* Document section
It really snuck up on me.

I was sitting in class last week, waiting for lecture to begin, when two girls walked by.

"I have so much homework this weekend, it just makes me want to kill myself," one of them said.

Suddenly, there was no way I could focus on astronomy. I spent the next 15 minutes taking deep breaths and trying to blink back tears.

Our generation has a twisted way of talking about issues sometimes. We're prone to exaggeration in general, and the more dramatically we complain, the funnier we find it. I'm no exception. But since losing my brother to suicide in August, hearing these kinds of comments is a shock every time.

It's true that dark humor can sometimes function as a coping mechanism. However, according to the National Institute of Mental Health, these comments, even if they are meant as jokes, can be warning signs of suicide, and no passerby can necessarily tell what you mean. To joke about suicide and mental health can trivialize these issues and be stigmatizing for the people who are actually struggling.

Those people make up a great deal of any campus population. According to the National Alliance on Mental Illness, one in four Americans ages 18 to 24 have a diagnosable mental illness and suicide is the third leading cause of death on college campuses.

This "edgy" humor problem is very specific to our generation, possibly stemming from the internet culture we've grown up with. Perhaps the ways in which the majority of our social interaction has moved online have desensitized us to the human reactions our words can cause.

* Extracted records
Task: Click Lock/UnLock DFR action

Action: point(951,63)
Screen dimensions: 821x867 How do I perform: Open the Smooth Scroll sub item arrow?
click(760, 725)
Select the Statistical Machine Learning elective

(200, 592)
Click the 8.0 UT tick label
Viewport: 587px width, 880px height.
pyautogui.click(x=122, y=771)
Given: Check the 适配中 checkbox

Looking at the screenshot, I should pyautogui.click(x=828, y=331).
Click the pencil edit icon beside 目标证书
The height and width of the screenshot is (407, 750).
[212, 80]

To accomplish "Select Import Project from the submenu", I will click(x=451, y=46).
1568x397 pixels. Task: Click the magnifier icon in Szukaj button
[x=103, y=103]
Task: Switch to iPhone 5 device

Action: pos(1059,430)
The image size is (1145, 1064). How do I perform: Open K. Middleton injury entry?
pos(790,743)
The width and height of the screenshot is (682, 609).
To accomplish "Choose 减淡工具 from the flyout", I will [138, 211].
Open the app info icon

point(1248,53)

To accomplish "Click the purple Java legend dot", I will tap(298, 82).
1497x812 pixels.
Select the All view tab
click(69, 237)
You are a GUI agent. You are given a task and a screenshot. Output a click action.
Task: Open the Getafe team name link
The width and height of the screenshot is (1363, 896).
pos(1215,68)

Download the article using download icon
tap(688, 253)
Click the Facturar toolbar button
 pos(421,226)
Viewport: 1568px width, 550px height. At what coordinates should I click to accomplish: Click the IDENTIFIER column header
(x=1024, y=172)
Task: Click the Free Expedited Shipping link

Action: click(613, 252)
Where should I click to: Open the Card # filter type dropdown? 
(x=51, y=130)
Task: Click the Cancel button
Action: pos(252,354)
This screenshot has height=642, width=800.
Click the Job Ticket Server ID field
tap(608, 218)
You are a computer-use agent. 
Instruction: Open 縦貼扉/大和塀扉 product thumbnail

* Tasks
A. According to the essay on joking about suicide, what share of Americans ages 18 to 24 have a diagnosable mental illness?
B. Quote the essay on joking about suicide word for word, starting at "Suddenly, there was" and ending at "are actually struggling.".
Answer using only the essay on joking about suicide.

* Expected responses
A. One in four.

B.
Suddenly, there was no way I could focus on astronomy. I spent the next 15 minutes taking deep breaths and trying to blink back tears.

Our generation has a twisted way of talking about issues sometimes. We're prone to exaggeration in general, and the more dramatically we complain, the funnier we find it. I'm no exception. But since losing my brother to suicide in August, hearing these kinds of comments is a shock every time.

It's true that dark humor can sometimes function as a coping mechanism. However, according to the National Institute of Mental Health, these comments, even if they are meant as jokes, can be warning signs of suicide, and no passerby can necessarily tell what you mean. To joke about suicide and mental health can trivialize these issues and be stigmatizing for the people who are actually struggling.